Als eine der grössten Stärken der Philosophie sehe sie ihre Unbefangenheit, sagt Isabelle Noth: Sie sei unbelastet von den Altlasten und Auseinandersetzungen im Care-Bereich. Sie spreche dadurch Personen an, die eben keinen Pfarrer am Spitalbett wollen. Und: Sie habe die Kraft, Haltungen, Überzeugungen und Denkmuster auf heilsame Art infrage zu stellen.
Wie auch immer die künftige Seelsorge aussehen wird, sie muss auf Transparenz setzen.

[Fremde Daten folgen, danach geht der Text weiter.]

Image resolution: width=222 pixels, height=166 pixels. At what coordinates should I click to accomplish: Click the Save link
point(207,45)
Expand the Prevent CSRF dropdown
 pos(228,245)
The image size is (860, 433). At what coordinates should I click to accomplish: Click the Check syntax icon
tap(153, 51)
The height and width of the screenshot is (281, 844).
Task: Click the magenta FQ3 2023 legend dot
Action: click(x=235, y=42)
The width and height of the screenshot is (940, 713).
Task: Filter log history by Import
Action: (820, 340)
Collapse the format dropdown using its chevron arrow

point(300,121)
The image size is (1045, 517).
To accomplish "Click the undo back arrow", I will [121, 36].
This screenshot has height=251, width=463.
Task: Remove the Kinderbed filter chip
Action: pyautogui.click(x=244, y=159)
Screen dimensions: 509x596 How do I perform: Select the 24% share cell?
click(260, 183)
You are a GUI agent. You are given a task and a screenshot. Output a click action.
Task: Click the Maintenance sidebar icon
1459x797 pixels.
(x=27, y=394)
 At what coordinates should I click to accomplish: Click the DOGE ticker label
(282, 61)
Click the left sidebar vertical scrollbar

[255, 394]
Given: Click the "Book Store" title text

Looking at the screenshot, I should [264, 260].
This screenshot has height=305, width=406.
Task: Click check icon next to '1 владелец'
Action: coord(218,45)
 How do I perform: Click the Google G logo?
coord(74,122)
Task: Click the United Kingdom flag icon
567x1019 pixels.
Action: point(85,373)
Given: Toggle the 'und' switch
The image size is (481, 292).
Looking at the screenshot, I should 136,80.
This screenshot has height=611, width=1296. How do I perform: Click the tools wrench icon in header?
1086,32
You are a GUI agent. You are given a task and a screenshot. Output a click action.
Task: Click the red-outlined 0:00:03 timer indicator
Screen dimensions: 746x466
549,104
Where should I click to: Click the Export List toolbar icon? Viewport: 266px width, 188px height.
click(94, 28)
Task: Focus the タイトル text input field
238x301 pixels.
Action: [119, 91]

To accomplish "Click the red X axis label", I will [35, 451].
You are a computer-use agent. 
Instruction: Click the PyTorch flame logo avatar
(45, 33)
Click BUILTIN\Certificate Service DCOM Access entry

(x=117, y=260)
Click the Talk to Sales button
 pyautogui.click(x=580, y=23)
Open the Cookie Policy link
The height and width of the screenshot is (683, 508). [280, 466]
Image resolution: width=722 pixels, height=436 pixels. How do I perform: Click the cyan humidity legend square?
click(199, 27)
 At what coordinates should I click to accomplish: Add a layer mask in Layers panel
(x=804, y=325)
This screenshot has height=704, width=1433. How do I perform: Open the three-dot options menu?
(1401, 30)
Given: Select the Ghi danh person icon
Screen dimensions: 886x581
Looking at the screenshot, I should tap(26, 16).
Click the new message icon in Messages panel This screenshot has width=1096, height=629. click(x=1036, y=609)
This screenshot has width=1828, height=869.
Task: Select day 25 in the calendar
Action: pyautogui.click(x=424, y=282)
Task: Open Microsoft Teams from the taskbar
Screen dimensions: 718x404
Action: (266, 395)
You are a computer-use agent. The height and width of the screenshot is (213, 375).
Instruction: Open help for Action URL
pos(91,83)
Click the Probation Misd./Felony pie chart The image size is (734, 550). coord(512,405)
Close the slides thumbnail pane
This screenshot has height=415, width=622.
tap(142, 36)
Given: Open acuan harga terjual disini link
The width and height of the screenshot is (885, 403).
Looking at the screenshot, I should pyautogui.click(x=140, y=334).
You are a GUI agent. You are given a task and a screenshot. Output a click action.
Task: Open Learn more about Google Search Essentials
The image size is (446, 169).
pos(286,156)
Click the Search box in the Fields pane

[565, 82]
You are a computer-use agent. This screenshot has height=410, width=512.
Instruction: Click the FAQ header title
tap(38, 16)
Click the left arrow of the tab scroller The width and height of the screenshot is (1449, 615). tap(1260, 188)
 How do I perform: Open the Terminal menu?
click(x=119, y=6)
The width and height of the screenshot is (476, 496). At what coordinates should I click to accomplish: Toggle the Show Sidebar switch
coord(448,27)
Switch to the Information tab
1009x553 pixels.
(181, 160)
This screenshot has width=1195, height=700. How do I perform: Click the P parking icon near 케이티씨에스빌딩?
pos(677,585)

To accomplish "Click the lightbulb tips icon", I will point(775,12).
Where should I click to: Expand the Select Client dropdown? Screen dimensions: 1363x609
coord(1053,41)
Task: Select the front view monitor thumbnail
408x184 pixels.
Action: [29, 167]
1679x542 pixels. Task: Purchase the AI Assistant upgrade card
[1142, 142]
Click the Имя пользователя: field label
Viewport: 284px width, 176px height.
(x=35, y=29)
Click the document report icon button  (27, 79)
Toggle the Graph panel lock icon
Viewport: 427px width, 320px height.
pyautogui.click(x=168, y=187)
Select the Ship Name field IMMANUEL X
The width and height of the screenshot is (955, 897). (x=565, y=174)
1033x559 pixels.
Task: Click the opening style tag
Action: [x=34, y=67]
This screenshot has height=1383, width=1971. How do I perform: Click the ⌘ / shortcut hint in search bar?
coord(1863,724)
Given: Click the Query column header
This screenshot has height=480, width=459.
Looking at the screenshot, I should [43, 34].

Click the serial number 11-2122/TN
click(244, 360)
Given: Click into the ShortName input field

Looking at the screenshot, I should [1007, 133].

Doch dieser Vorteil – ihre Freiheit – sei gleichermassen ihr Nachteil. Sie ist losgelöst von Institutionen, hat deshalb aber auch «keine Strukturen, keine konkreten Inhalte oder Rituale, auf welche sie sich berufen könne». Und erst recht: Keine Finanzen. Und ums Geld geht es schlussendlich immer.
Wohin steuert die Seelsorge?
Wird auch künftig hauptsächlich in die theologisch geprägte Seelsorge unterstützt? Oder gelingt es der Philosophie einen Platz einzunehmen? Für ihn sei klar, sagt Simon Peng-Keller: Wie auch immer die künftige Seelsorge aussehen wird, sie müsse auf Transparenz setzen. Denn auch eine atheistische Wohlsorge oder eine philosophische Fürsorge sei nie «neutral». Schlussendlich müssen die Menschen am Spitalbett, im Gefängnis oder Asylheim wissen, worauf sie sich einlassen.
Omar Ibrahim muss seine Doktorarbeit erst noch verteidigen. Wann der neue Studiengang «Philosophical Care» genau Realität wird, wie seine Absolventinnen und Absolventen genau eingesetzt und finanziert werden, ist noch unklar. Doch er ist guten Mutes. Das Interesse an seiner Arbeit, an der Philosophie als Lebenshilfe in einer Zeit, in denen es vielen an Orientierung fehlt, nehme stetig zu.